Dat boetekleed hadden de drie Canossa-gangers, keurig gestreken, klaarliggen. En wel in de donkerste variant. Op het gezicht van de anders zo joviaal wuivende kwinkslagenman Rutte verscheen woensdag niet één keer een glimlach. Hij had, zo gaf hij toe, de achterliggende jaren, toen de kwestie-Teeven in media en parlement steeds opdook, „veel dichter op de bal moeten zitten.” Lees: ik voerde te weinig regie. En zijn persconferentie van vrijdag was „een ongelooflijke stommiteit.”

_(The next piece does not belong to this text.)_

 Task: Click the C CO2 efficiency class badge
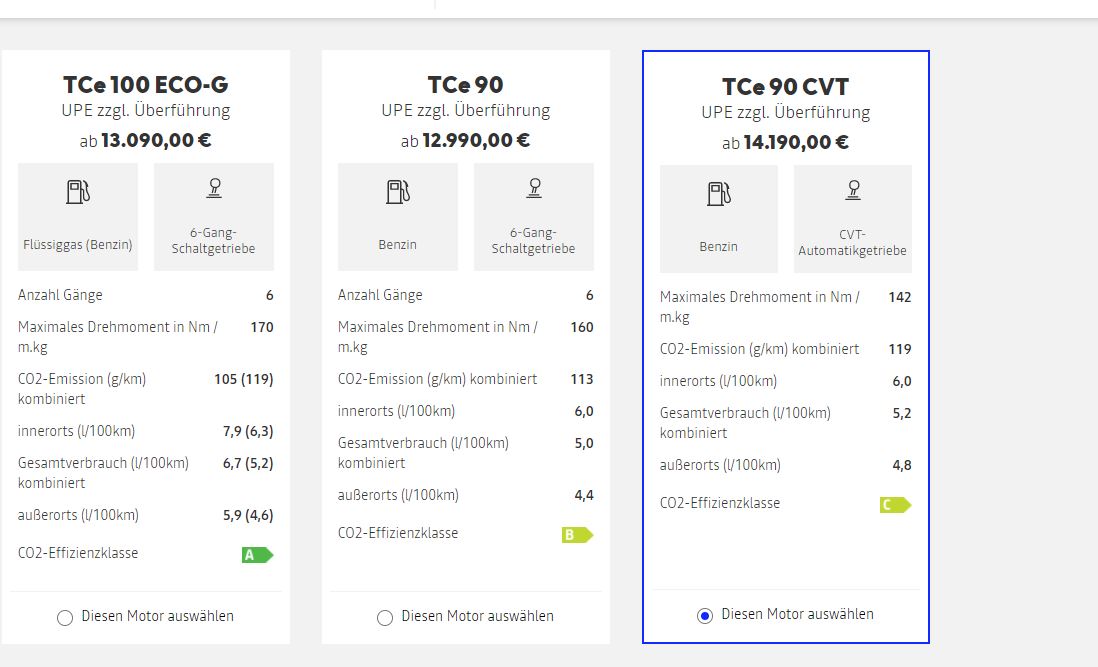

Van der Steur en Dijkhoff deden in boetvaardigheid nauwelijks voor hem onder. Hun meeschrijven aan een persbericht van minister Opstelten? Dom, dom, dom. Ze hadden, zo gaven ze woensdag toe, toen ze op 4 maart in de werkkamer van Opstelten dat persbericht onder ogen kregen, meteen het ministerie moeten verlaten.
Maar deemoedigheid voldeed woensdagavond niet meer. Wat bovendien niet meehielp, waren de minieme pogingen van het trio om hier of daar nog een verzachtende omstandigheid voor hun handelen aan te voeren. En wat te denken van Van der Steur, die zich in een bijzin liet ontvallen dat hij nota bene afgelopen zondag nog enkele „gespreksaantekeningen” vond van de bijeenkomsten op het justitiedepartement op 4 en 9 maart? Huh?! Nu nog? Nu Oosting al lang en breed heeft gerapporteerd? Segers: „Ook vandaag wordt de rookmachine weer volop aangezet.”
Zodoende kwam het aan het eind van de avond toch tot een door Segers ingediende, breed gesteunde motie van afkeuring. In een hoofdelijke stemming plaatsten 65 Kamerleden zich achter de schrobbering van het kabinet, 77 Kamerleden wezen hem af.
De betekenis van de motie van afkeuring viel van Ruttes gezicht af te lezen. Voor hem en zijn twee steunpilaren betekent deze terechtwijzing een flinke klap. Niet voor niets sprak de premier eerder op de avond over „veruit het zwaarste debat uit mijn politieke loopbaan.” Dat valt te begrijpen. Het was immers een debat waarin hij, hoe hij ook om zich heen keek, nergens meer een strohalm zag om zich aan vast te grijpen en waarin bijna de voltallige oppositie –alleen de solist Van Vliet stemde met de coalitie mee– hem inpeperde: premier, u mag dan de naam hebben van teflon-Mark, maar u komt niet overál mee weg. Ga daar maar eens goed over nadenken.